**Exercise text:**
══════════
NFC is all the rage these days. No, not some sort of Fried Chicken restaurant. Near-Field Compatibility. This technology powers Skylanders and Disney Infinity, letting you wirelessly transfer data between the games and toys to create a true transmedia experience.
What many of you may not know, however, is that the Wii U GamePad supports this as standard - while Nintendo are quietly working on a 3DS peripheral alongside a range of chipped figurines. They've now announced that Super Smash Bros. will support the toy line... and if handled properly it could totally revitalise the console's prospects while being a whole heap of fun for us gamers to boot.
Nintendo France boss Stephan Bole confirmed the news to Le Figaro newspaper. "E3 is also an opportunity to show the use of NFC technology in Nintendo consoles," he explained. "The NFC will be used in the Wii U version of Super Smash Bros."
"What is especially unique about NFP is that it is not classed as an accessory product of a certain software title but as a platform itself," Nintendo boss Satoru Iwata previously explained.
══════════
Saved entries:
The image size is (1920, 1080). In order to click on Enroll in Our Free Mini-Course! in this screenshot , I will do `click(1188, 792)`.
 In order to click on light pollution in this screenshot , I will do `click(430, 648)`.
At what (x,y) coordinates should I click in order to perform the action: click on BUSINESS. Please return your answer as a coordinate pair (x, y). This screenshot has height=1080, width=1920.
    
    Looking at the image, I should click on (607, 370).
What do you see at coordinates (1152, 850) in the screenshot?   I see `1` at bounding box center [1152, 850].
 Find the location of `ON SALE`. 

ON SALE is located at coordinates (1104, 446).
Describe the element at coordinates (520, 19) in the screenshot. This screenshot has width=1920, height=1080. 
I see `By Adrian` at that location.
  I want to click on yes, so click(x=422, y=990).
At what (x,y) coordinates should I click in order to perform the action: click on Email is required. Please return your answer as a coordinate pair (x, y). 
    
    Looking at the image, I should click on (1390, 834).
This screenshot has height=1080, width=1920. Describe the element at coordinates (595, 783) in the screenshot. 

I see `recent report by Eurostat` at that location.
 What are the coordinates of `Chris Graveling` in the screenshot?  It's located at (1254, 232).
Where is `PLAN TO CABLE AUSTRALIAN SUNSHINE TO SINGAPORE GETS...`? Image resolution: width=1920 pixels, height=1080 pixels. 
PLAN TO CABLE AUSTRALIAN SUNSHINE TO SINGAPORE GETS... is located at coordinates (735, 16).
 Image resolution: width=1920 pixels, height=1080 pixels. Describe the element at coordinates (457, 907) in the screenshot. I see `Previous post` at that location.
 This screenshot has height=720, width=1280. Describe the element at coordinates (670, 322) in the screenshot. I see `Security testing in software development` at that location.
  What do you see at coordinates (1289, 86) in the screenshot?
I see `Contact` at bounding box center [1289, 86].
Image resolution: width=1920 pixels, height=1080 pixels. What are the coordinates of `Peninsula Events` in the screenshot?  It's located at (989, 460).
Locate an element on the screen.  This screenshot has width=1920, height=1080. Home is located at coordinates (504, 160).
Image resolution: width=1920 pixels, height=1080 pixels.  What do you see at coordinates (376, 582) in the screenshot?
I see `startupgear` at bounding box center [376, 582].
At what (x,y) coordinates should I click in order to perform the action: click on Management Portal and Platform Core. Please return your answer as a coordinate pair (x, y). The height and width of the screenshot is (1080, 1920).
══════════
**Problem details:** Carry the article on Nintendo's NFC plans forward from its final sentence. These items were drawn from a different source.

**Reply:**
"In other words, the figurines, which consumers can buy and collect, are going to work with multiple software titles to be released in the future, and we are aiming to develop more software titles compatible with the figurines."
So... what, you might ask?
Here's what. For the first time, Super Smash Bros will support robust and exceptionally versatile customisable movesets for each character, allowing us to create our own totally unique combatants.
Which we could take round to a friend's house by simply recording the profile onto the character's respective figurine. And then transfer onto a 3DS. Or vice-versa. A figurine that could perhaps come with an interesting new moveset we haven't considered. And maybe a unique costume. And then, as per Nintendo's brief, perhaps even export it into other games or use the same information in new ways.
The technology is right there. It's been hidden in the GamePad since launch, yet totally unused. Over the coming years, Nintendo plans to transform it into a unified platform with one range of toys that work throughout an entire plethora of first party games - and Super Smash Bros is just the start.
Then again, they might totally blow it or turn it into an awful DLC extravaganza. But we can't wait to find out!